Choosing the hardware for your Amazon EMR cluster
Sayde Aguilar, Amiin Samatar, and Diego Valencia, Amazon Web Services (AWS)
August 2023 (document history)
Amazon EMR is a tool for big data processing. It uses open source software, specifically Apache tools such as Apache Spark and Apache Hudi. In addition, it offers several options for configuring and using a low-cost, pay-as-you-go model.
This guide explains how to design your Amazon EMR cluster based on that elasticity, and it provides best practices to follow when choosing the hardware.
Overview
Amazon EMR is built using Apache Hadoop MapReduce, a framework for processing vast amounts of data. Hadoop MapReduce processes the data in distributed clusters at the same time using parallel logic, which means every process has its own processor. Amazon EMR uses a Hadoop cluster of virtual servers structured on Amazon Elastic Compute Cloud (Amazon EC2). This means all the parallel processes are made on standalone computers running on Amazon Web Services (AWS).

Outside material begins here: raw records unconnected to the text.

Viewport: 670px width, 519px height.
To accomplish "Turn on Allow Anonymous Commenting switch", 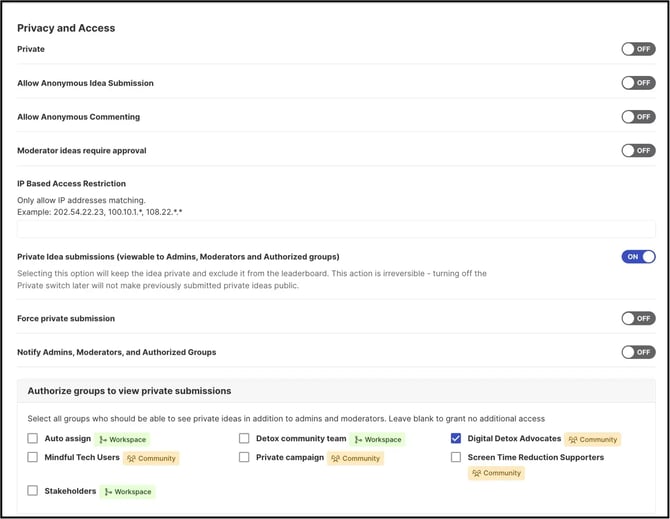I will click(x=638, y=117).
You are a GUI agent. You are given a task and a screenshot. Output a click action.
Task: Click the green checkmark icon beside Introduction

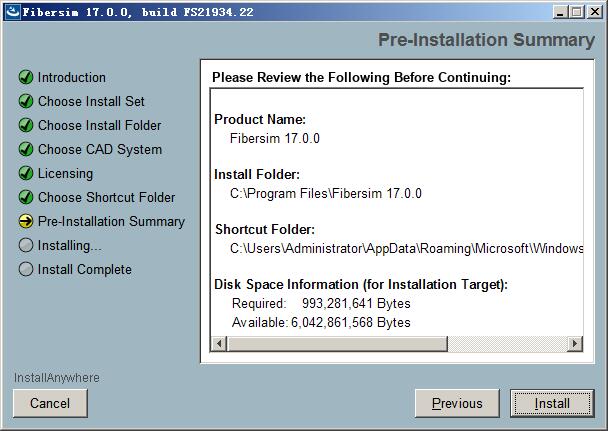(26, 77)

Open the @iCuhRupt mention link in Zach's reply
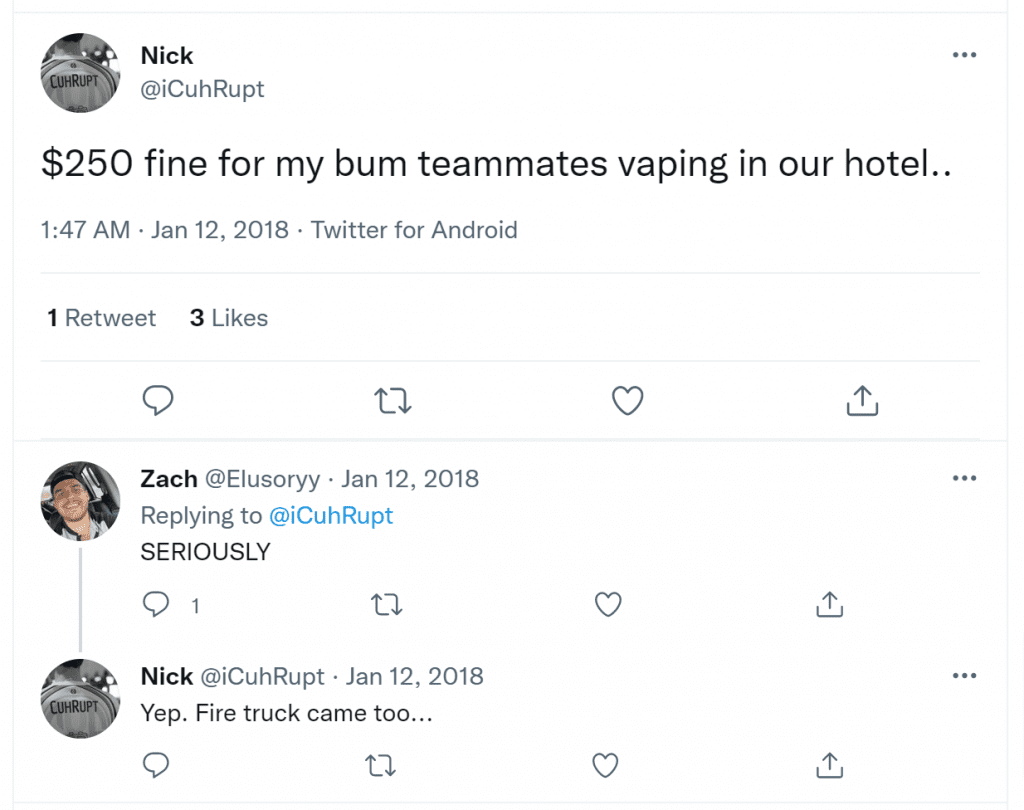tap(331, 515)
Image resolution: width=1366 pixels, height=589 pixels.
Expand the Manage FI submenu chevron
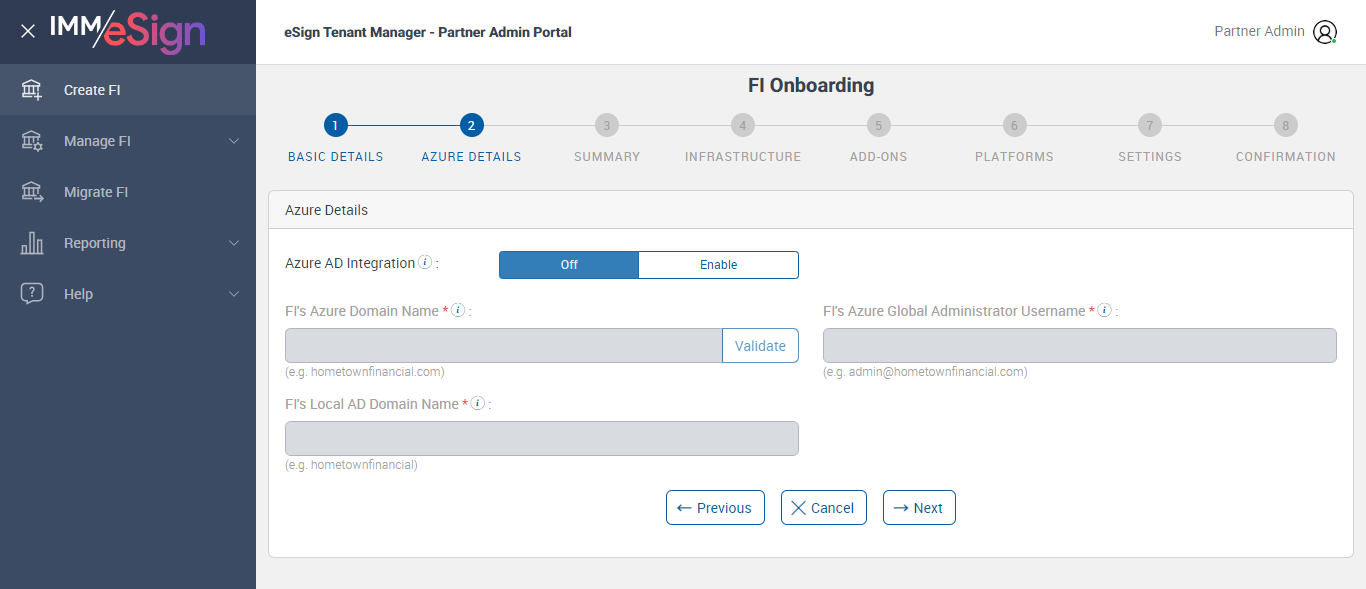[234, 141]
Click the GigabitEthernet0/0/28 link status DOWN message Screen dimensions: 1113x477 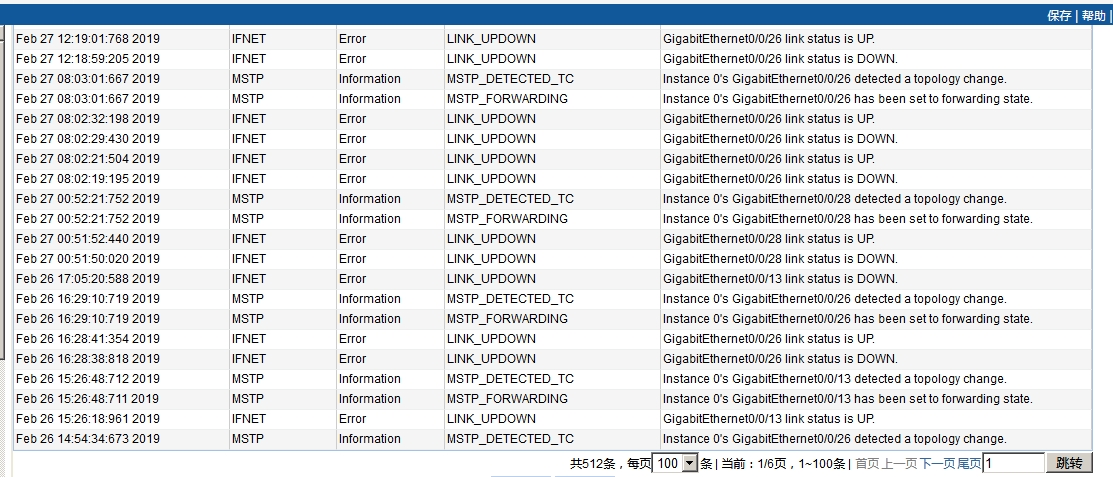click(x=780, y=259)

A Hadoop cluster is a specific type of computational cluster that is used for processing large amounts of unstructured data using parallel or distributed environments. A key characteristic of a Hadoop cluster it that it is highly scalable and can be configured to increase the velocity of data processing. The scalability is reached by adding or removing nodes to increase or decrease the throughput. On Hadoop clusters, each piece of data is copied between cluster nodes, so there is close to zero data lost if a node fails.
On Amazon EMR, elasticity refers to the dynamic resizing ability. You can automatically scale the cluster and make any changes that you need. You don’t have to rely on your initial hardware design.
This guide explains how to design your Amazon EMR cluster based on that elasticity, and it provides best practices to follow when choosing the hardware.